+++ Data section

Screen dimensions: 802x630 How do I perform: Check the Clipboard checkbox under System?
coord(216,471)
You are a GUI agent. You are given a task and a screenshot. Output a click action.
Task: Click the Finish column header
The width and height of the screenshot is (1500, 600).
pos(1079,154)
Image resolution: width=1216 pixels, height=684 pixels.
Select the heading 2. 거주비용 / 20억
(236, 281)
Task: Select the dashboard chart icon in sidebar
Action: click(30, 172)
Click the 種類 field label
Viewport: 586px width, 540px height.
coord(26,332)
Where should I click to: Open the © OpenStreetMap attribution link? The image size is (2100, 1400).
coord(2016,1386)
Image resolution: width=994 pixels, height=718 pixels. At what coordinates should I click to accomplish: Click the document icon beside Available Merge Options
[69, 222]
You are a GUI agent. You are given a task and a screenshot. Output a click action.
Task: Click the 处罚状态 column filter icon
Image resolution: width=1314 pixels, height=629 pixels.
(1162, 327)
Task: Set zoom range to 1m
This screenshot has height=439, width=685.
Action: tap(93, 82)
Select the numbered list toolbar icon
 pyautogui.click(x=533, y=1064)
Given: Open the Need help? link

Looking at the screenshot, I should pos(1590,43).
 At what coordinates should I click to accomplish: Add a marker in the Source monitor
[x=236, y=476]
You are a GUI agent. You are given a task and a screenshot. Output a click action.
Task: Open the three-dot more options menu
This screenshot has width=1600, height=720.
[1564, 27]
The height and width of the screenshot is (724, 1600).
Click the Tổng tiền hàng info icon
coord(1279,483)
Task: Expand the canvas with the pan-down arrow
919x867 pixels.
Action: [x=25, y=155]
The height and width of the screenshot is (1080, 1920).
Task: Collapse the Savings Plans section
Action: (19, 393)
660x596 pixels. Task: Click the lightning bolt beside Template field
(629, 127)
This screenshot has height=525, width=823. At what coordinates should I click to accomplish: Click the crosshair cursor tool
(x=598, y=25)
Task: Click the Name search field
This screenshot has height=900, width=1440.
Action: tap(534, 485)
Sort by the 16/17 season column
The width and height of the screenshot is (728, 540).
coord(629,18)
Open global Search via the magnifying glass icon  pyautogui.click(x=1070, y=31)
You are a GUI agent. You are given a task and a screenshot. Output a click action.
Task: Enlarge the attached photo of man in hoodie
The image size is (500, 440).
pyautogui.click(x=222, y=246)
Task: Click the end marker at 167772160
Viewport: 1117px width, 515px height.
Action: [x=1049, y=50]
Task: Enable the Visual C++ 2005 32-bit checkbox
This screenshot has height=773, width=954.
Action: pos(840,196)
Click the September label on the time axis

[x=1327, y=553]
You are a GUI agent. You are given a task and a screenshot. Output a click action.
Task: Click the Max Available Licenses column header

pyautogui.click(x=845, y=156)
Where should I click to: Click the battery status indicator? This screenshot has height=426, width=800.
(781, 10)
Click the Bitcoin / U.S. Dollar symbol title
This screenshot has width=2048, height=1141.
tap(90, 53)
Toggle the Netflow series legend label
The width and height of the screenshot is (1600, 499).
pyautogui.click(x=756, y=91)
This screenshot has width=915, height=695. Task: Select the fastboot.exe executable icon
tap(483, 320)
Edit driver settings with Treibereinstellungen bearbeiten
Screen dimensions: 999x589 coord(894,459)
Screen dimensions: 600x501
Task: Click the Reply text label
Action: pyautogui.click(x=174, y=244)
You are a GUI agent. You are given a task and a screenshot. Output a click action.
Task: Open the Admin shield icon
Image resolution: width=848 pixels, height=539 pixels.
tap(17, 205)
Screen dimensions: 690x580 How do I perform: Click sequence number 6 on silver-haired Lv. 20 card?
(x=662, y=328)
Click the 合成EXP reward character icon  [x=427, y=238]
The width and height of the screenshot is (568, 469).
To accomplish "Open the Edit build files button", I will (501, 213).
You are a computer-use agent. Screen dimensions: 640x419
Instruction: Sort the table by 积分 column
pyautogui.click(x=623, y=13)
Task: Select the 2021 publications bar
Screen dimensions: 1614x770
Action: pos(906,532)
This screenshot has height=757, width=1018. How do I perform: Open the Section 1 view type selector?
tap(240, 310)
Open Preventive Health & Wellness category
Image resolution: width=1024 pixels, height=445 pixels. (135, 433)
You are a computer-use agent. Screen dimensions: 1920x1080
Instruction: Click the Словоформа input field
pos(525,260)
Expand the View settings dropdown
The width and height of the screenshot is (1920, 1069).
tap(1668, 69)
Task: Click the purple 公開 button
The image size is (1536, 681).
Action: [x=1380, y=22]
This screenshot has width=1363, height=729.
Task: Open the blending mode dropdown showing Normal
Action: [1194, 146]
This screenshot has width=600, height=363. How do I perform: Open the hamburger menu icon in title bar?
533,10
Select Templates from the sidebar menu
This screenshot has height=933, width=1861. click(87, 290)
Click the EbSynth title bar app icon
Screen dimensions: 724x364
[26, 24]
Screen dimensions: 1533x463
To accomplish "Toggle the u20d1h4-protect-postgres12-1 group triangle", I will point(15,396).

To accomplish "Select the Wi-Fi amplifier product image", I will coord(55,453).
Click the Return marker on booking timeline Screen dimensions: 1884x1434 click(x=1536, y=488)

++++++

▸ Work to do:
Tally the lines of the listing above that contain the string "sidebar", with case counting, and reply with the number alone.

▸ Task response:
2